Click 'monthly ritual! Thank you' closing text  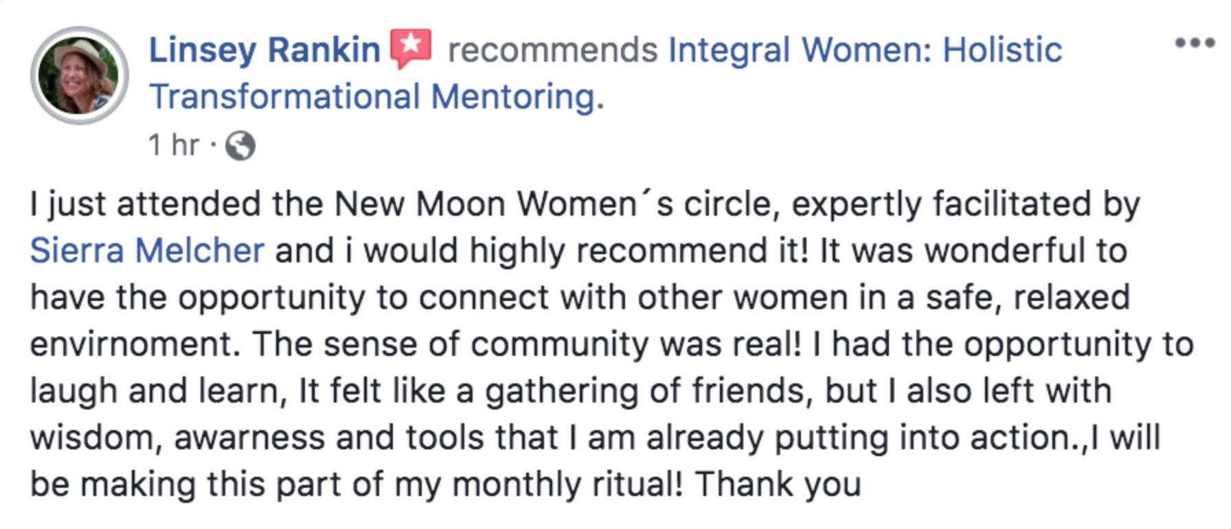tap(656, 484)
------------------------------------------------------------------------
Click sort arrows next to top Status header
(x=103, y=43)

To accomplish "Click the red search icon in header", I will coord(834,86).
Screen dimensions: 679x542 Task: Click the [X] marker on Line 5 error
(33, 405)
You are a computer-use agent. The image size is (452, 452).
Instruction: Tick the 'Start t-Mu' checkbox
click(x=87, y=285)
------------------------------------------------------------------------
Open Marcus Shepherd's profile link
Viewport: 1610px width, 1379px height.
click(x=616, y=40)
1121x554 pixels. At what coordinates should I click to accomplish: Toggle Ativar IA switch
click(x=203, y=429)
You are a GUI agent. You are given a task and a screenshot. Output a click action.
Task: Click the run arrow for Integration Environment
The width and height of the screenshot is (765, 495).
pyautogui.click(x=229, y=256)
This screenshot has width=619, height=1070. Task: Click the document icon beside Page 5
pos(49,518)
------------------------------------------------------------------------
— What the exercise asks —
In the records above, find each line that mentions the string "agent", then copy it.

— Task output —
You are a computer-use agent. The image size is (452, 452).
You are a GUI agent. You are given a task and a screenshot. Output a click action.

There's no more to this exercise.